1 juillet 2020

Kanjogera - La reine-mère stratège

Reines-mères, reines ou princesses à marier ont joué au Rwanda un rôle essentiel dans la conquête, le maintien ou la ruine du bien le plus enviable : le pouvoir sacré. Kanjogera est une des plus fameuses de ces souveraines. Haïe ou admirée, fascinante en tous cas pour les rwandais eux-mêmes, redoutée des belges, elle incarne une figure politique marquante dans la période de basculement du royaume vers la perte de sa souveraineté face au pouvoir colonial allemand puis belge.
Cec

 

Difficile de résumer une pareille existante, feuilleton de bruits, de fureur et de chuchotements mortels. Si l’on s’amuse au jeu des références occidentales, il y a en Kanjogera de l’Agrippine, de la Lucrèce Borgia, de la Lady Macbeth. Sur le fond, faussement bucolique, d’un royaume de pasteurs et d’agriculteurs, le pouvoir des souverains se révèle aussi importants, parfois plus, que celui de leurs époux et fils.

Institutionnellement, le « mwami » semblait régner en monarque absolu. Il était soumis à un code ésotérique détenu par les Abiru, gardiens de la tradition désignés par les grandes familles (les ouvrages de l’Abbé Kagame, issu de ce milieu, nous ont fourni les sources historiques). La succession et le mariage des rois obéissaient à des règles exigeantes. L’heureuse mère d’un « mwami », devenue reine-mère, constituait, symboliquement mais aussi très concrètement, une force politique essentielle.

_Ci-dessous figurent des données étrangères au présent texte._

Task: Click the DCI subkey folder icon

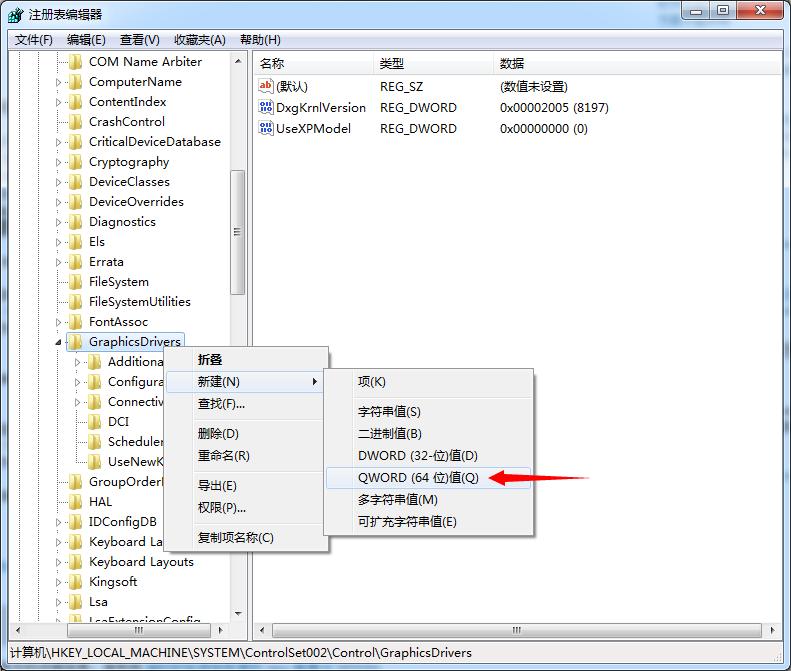Action: coord(94,422)
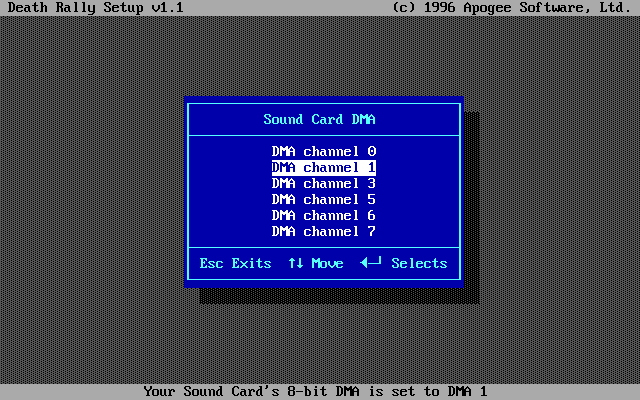Click the highlighted DMA channel 1 entry
The image size is (640, 400).
[324, 167]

 Une usurpation longuement organisée

 En 1895, Kigeli IV, 24e souverain connu, décide, de son vivant, d’introniser son successeur, Mibambwe IV. Au mépris du code, il choisit comme reine-mère adoptive, Kanjogera, son épouse favorite. Celle-ci avait déjà, du même que Kigeli, un fils nommé Musinga qui détrône son demi-frère et devient Yuhi Ier grâce aux manœuvres de sa génitrice. Elle aurait drogué Mibambwe, l’abrutissant progressivement pour saper son autorité : calomnies subtiles, strangulations discrètes, conseils piégés, jusqu’à la guerre ouverte. A la bataille de Rucunshu, Mibambwe vaincu se donnera la mort. Musinga triomphe et Kanjogera devient Nyirayuhi (mère de Yuhi, son nouveau titre de reine-mère).

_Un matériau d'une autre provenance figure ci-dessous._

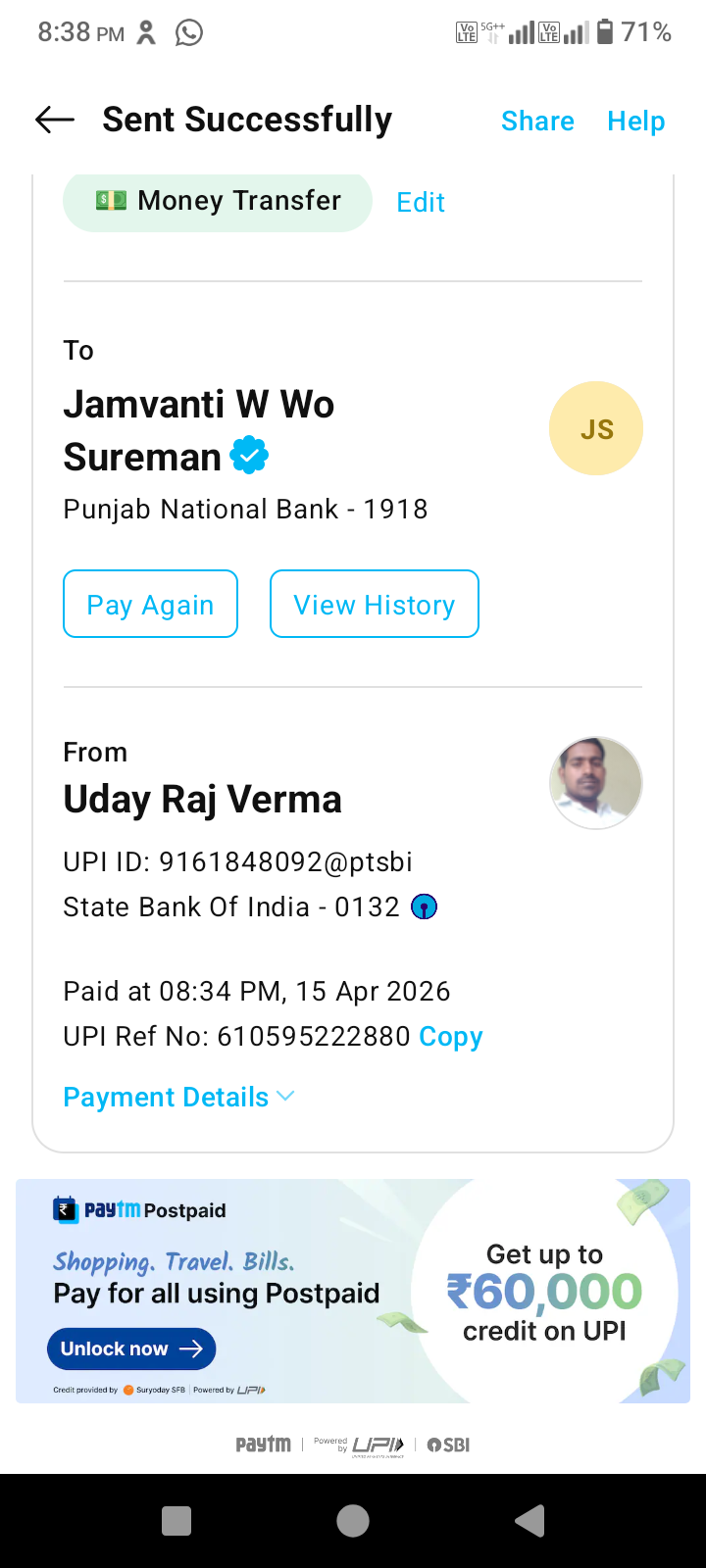
Task: Tap Unlock now on Postpaid banner
Action: [x=131, y=1349]
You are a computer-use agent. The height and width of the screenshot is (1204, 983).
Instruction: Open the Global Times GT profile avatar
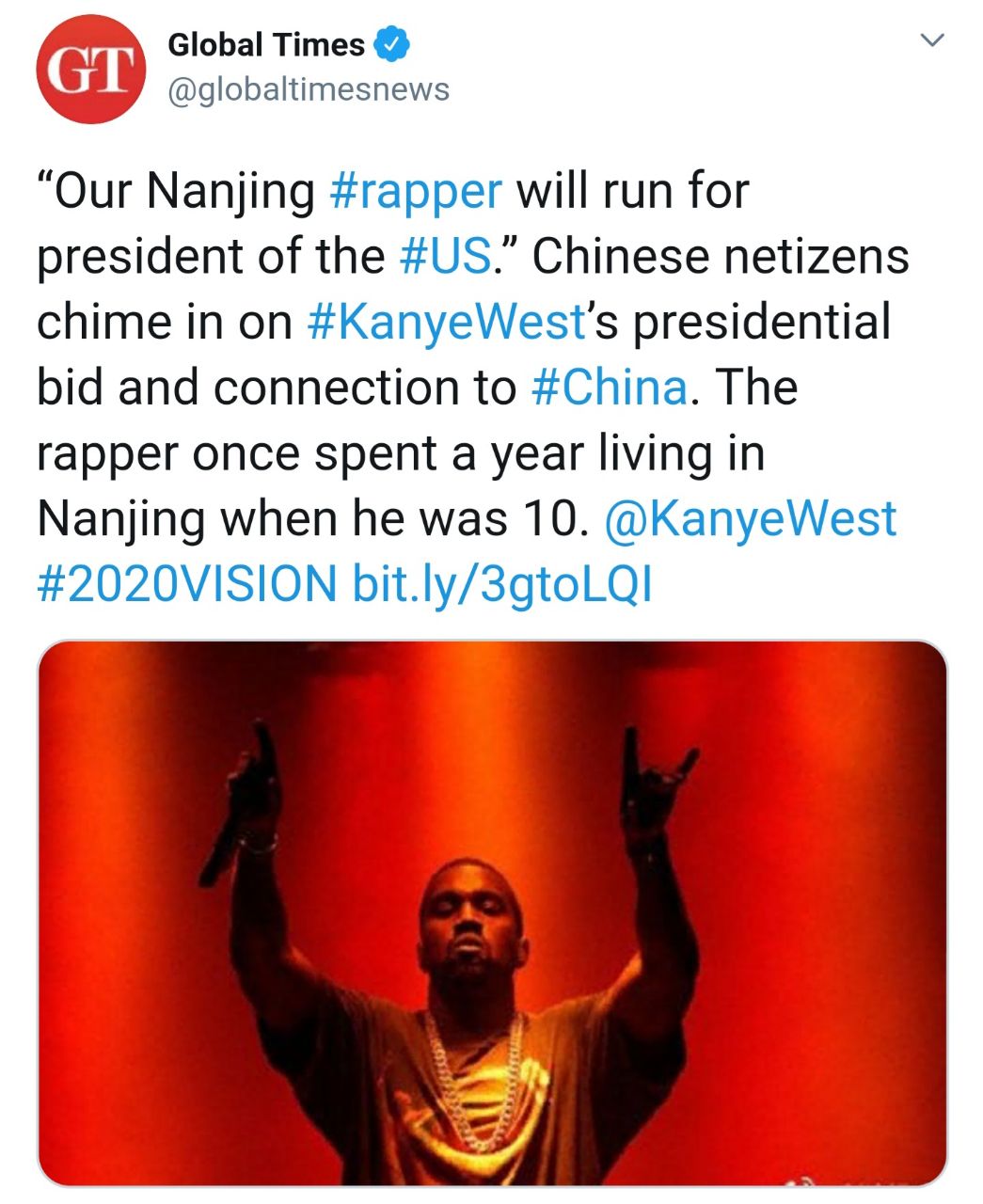(x=90, y=70)
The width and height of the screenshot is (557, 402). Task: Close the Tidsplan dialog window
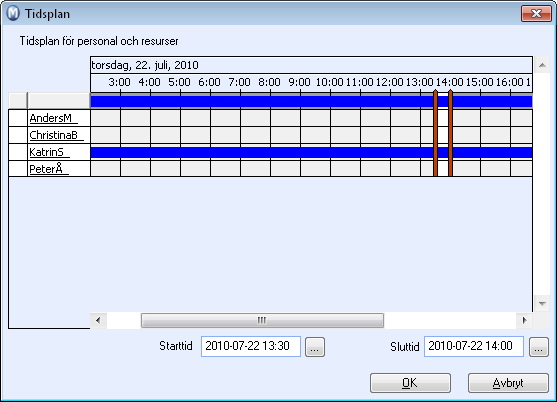point(536,13)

 Reine mère malgré la contestation

Cependant cette ascension féroce va se payer durant trente-cinq ans de règne par des vendettas, des factions, des soulèvements, toute une série de déchirements internes. De surcroît, la mainmise des allemands et, plus tard, celle des belges, ébranle puis déracine une dynastie quasiment millénaire.
L’évangélisation du pays ne sera pas étrangère à ce déracinement. Musinga et Kanjogera sont réfractaires au christianisme. On attire à cette dernière la mise à mort par torture d’un de ses propres neveux, clandestinement converti. Cependant, les jeunes générations, d’abord par mode puis par défi, adoptent massivement la religion nouvelle.

Le poids de l’évangélisation

Musinga, dont le pouvoir chancelle, s’oppose de plus en plus aux belges, soutenu en cela par sa mère. Mal lui en prend. Le 12 novembre 1931, il est déposé et exilé en compagnie de Kanjogera. MUTARA III RUDAHIGWA, prince chrétien, lui succède.
Kanjogera meurt deux ans plus tard. Selon la coutume, un deuil de deux mois (avec interdiction de cultiver les champs) aurait dû être observé. On dit qu’il n’en a rien été.
A-t-elle pu, comme tous les rois et les reines-mères qui l’ont précédée, se réincarner sous forme de ver ou de léopard (ainsi que le veut la croyance)?